_Source material_.
>>

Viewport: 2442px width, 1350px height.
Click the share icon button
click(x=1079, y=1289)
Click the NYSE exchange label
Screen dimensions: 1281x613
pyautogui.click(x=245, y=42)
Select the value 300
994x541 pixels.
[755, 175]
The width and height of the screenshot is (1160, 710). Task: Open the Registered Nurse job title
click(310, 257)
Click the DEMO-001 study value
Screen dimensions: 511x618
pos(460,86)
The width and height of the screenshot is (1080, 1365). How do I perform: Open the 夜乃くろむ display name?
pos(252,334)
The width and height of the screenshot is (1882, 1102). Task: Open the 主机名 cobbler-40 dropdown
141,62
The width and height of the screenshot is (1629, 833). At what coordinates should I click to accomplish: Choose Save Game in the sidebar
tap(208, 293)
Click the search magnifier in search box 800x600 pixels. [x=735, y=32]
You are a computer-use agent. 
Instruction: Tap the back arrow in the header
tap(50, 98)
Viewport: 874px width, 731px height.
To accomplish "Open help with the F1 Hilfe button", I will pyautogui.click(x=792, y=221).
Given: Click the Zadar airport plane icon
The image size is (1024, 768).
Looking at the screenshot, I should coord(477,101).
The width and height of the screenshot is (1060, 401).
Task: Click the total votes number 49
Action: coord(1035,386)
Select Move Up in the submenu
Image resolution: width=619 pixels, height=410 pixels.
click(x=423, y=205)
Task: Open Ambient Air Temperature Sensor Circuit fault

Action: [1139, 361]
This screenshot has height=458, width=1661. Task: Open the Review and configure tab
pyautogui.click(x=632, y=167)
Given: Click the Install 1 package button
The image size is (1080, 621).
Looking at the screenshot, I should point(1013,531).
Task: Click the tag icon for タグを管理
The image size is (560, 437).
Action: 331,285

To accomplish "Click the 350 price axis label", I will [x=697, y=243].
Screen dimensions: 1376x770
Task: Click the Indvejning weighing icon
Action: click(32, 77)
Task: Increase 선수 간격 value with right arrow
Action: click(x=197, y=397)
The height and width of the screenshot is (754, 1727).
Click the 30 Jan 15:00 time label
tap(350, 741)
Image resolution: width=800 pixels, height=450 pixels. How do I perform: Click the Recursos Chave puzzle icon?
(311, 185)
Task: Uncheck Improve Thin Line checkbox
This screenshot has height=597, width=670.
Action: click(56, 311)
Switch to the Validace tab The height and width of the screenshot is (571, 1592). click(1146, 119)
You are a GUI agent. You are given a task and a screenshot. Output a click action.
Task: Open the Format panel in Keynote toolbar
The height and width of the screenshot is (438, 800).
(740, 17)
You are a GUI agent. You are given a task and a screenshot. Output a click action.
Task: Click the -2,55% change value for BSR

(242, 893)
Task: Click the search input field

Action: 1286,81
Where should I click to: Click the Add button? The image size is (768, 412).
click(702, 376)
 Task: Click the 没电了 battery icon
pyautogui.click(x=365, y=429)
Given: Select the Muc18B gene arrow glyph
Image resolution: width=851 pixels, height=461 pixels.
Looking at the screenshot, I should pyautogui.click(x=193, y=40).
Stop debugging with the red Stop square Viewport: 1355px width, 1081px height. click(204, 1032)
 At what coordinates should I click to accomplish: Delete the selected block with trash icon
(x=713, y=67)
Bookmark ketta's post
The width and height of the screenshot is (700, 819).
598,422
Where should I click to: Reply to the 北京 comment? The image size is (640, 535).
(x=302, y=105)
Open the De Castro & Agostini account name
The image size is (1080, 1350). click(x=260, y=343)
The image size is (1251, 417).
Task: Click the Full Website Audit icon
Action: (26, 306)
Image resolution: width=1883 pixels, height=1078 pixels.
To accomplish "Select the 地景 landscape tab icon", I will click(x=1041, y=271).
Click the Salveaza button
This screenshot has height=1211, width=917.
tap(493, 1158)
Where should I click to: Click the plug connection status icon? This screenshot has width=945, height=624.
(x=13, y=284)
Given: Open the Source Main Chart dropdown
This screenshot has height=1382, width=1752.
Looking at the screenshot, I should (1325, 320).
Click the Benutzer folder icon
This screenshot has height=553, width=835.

<<

_Exercise aim_.
The output should be exactly the lines above from the line containing "Task: Uncheck Improve Thin Line checkbox" to the line containing "Given: Select the Muc18B gene arrow glyph", inclusive, with no other lines.

_Solution to this exercise_.
Task: Uncheck Improve Thin Line checkbox
This screenshot has height=597, width=670.
Action: click(56, 311)
Switch to the Validace tab The height and width of the screenshot is (571, 1592). click(1146, 119)
You are a GUI agent. You are given a task and a screenshot. Output a click action.
Task: Open the Format panel in Keynote toolbar
The height and width of the screenshot is (438, 800).
(740, 17)
You are a GUI agent. You are given a task and a screenshot. Output a click action.
Task: Click the -2,55% change value for BSR

(242, 893)
Task: Click the search input field

Action: 1286,81
Where should I click to: Click the Add button? The image size is (768, 412).
click(702, 376)
 Task: Click the 没电了 battery icon
pyautogui.click(x=365, y=429)
Given: Select the Muc18B gene arrow glyph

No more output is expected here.